Jane Summers forced her legs over the side of the bed, made her feet touch the floor. The fake wood paneling was cold this late September morning. Warm today, she remembered from the forecast, upper sixties, but it would take a couple of hours to reach that high. She walked swifter than usual to the bathroom.
Jane Summers lingered longer than usual under the warm showerhead spray. Mondays were always difficult for her, and while scratching shampoo into scalp she remembered what would be waiting for her at the office. Route 20. She hadn’t finished the drainage drawings on Friday, they were due at IDOT Tuesday, along with the culvert design, she knew from Gary there were changes – just another day on the Route 20 project at Crasob Engineering.
Jane Summers turned off the shower, threw back the plastic curtain and toweled herself briskly, rushed back to the bedroom and dressed with a chill-induced alacrity that compensated for her elongated shower. She walked into the kitchen, grabbed the refrigerator door handle –
And stopped. As Mozart’s Eine Kleine Nachtmusik suddenly began playing.
Pursing her lips, she thought through the possible sources of the music. Not the television (she had just passed the blank screen), her stereo (the background signal hum was missing), or from any of the neighboring apartments (the music was clear, crisp, and close, it was definitely coming from . . .)

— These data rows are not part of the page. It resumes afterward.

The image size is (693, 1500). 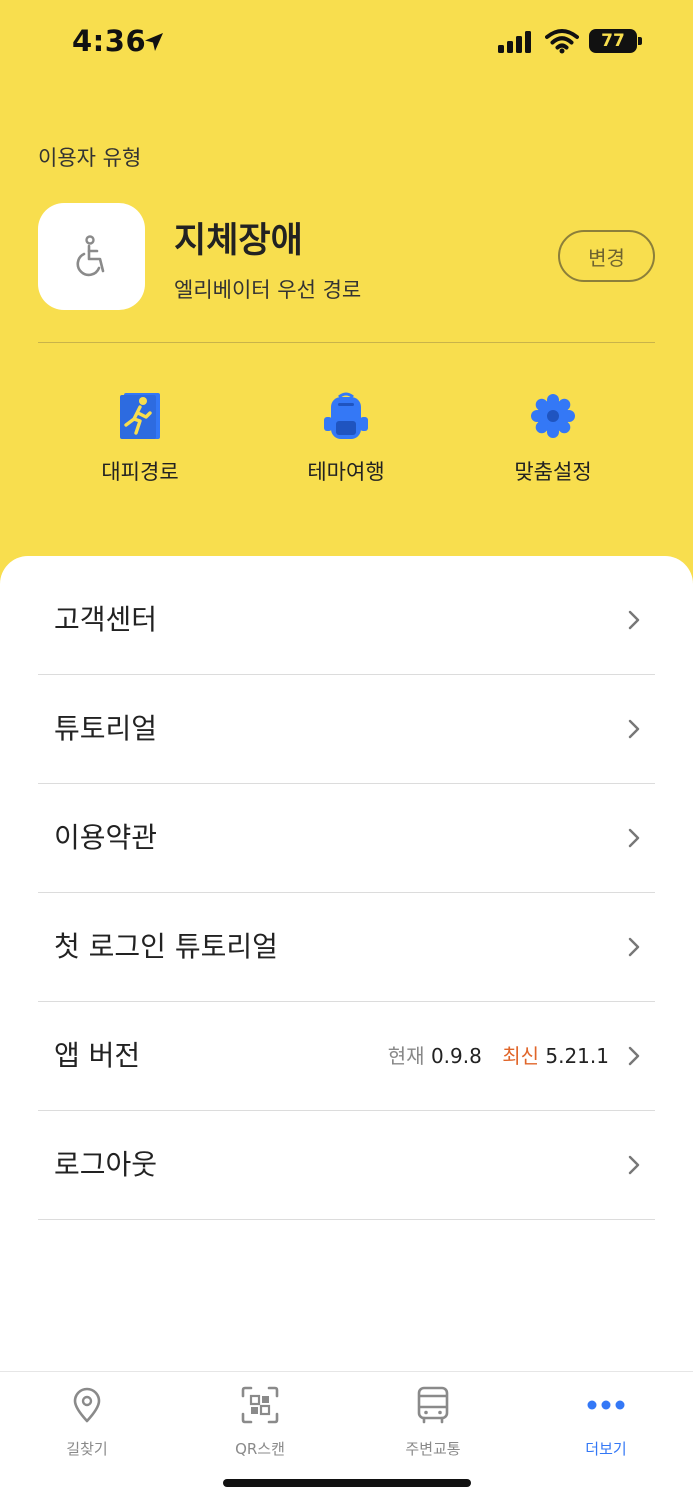 I want to click on user-type-avatar, so click(x=92, y=256).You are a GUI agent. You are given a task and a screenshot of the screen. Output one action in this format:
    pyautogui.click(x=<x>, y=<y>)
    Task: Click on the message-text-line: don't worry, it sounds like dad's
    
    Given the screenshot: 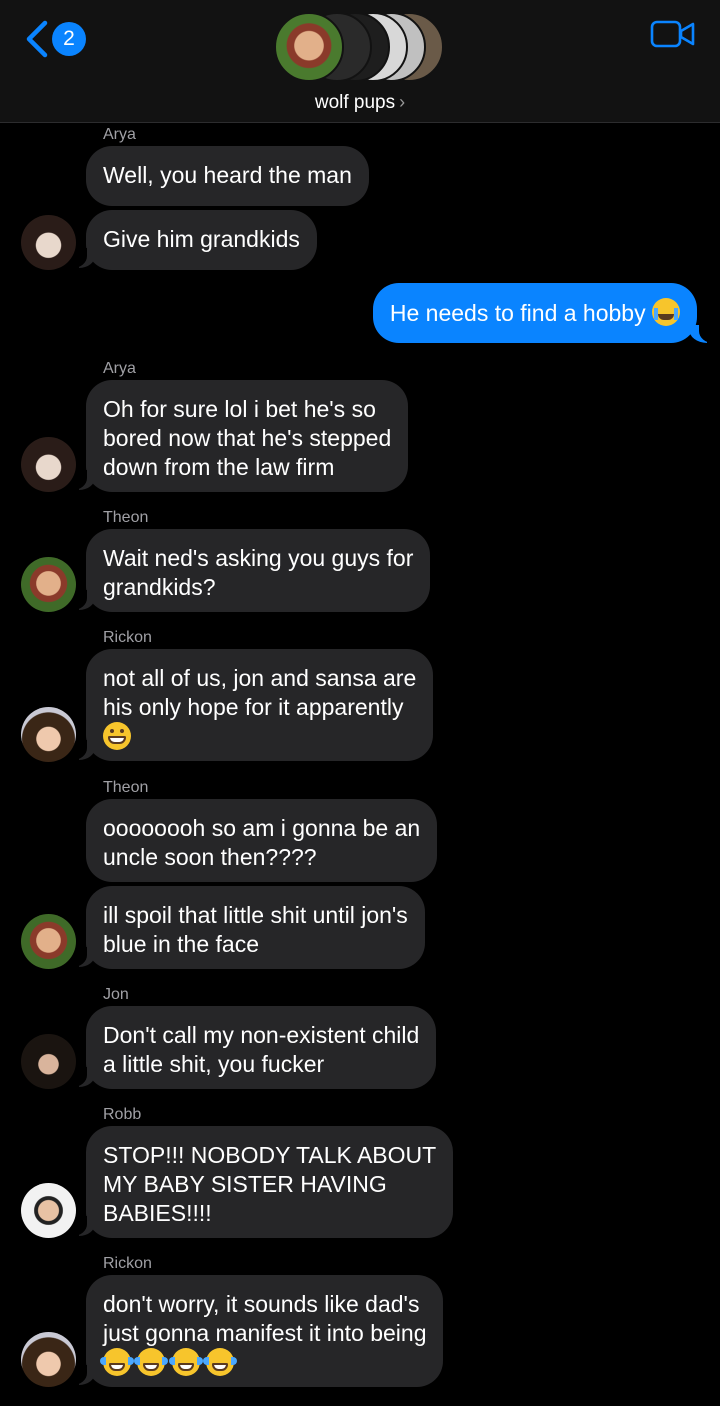 What is the action you would take?
    pyautogui.click(x=262, y=1304)
    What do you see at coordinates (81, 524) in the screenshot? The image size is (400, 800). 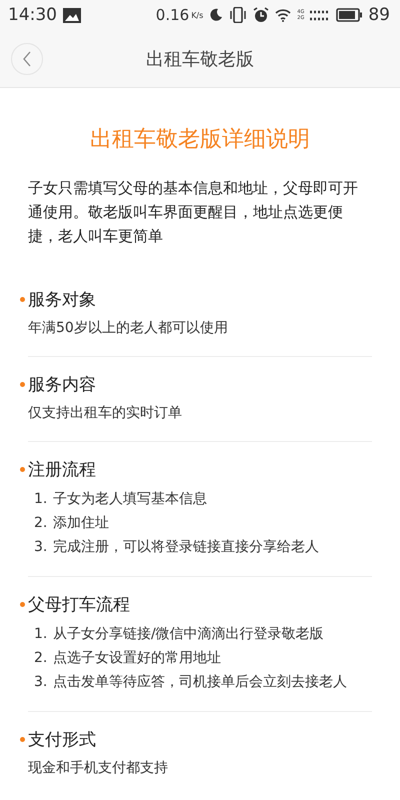 I see `step-text: 添加住址` at bounding box center [81, 524]. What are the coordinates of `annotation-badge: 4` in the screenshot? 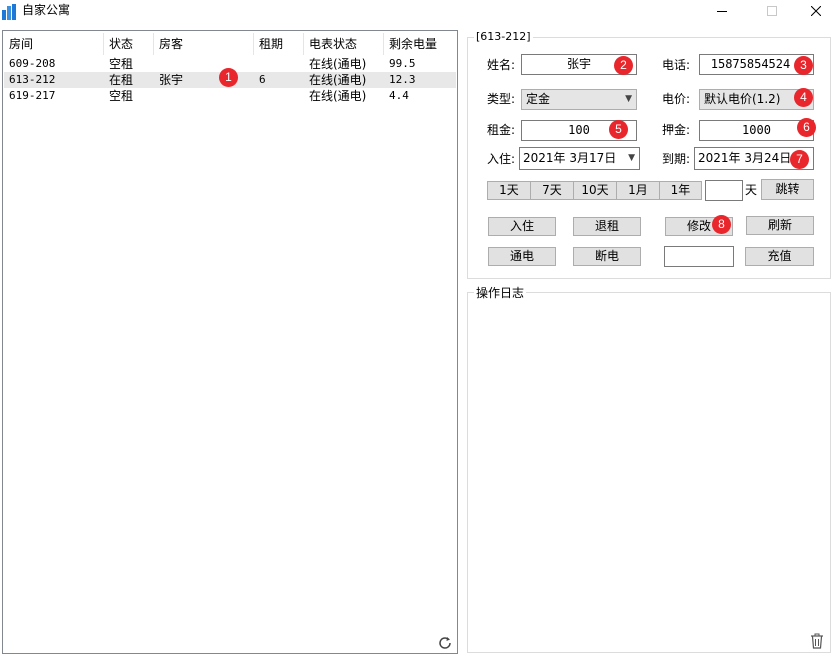 It's located at (804, 98). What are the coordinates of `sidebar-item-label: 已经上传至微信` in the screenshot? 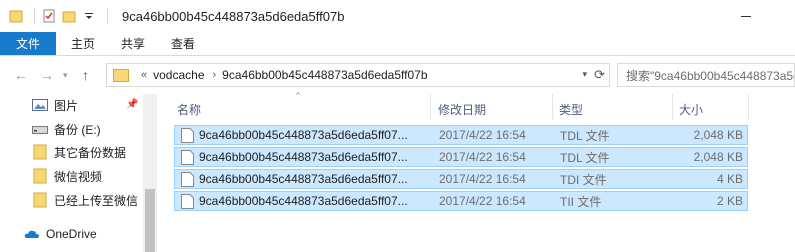 It's located at (96, 200).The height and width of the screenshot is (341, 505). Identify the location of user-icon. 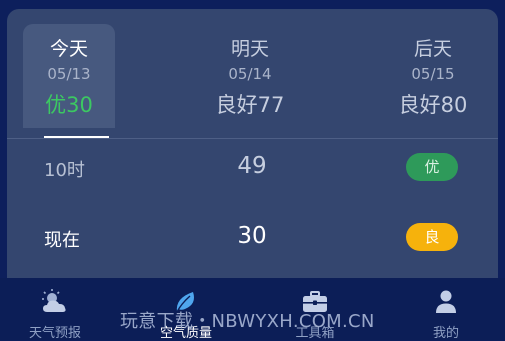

She stepped up to the kitchen table, looked down. And saw the music’s source, sitting on top of a pile of magazines.
It was a small device, almost entirely black with a shiny surface. Perhaps two inches wide, about twice as tall, but shallow, no more than half an inch deep if that. A radio? Had Wings left it there last night? But it didn’t sound like a radio, and if it was why would –
She saw words on the surface. Near the top. GARY CZGARSIK. From work, her boss. Was this his radio?
She picked up the Mozart-playing device, held it close to her face. To the right of Gary’s name was a small picture, Gary with his wife and two daughters. The family photo from Christmas. Under Gary’s name was the word mobile, in all lower-case letters. Near the bottom of this – radio? no, this, whatever it was – more lower-case words, slide to answer, with a green arrow to the left, pointing at the words.
Her face rippled with confusion as she stared at this, this thing with Gary’s name and family photo on it that serenaded Mozart. And then the music stopped, she nearly dropped the device as she saw the words on the device change, the time now displaying in large numbers at the top, the date in smaller characters immediately underneath, the lower-case letters slide to unlock at the bottom, the green arrow replaced with a gray arrow. In the middle, the words Missed Call displayed, next to a small green picture of a telephone receiver.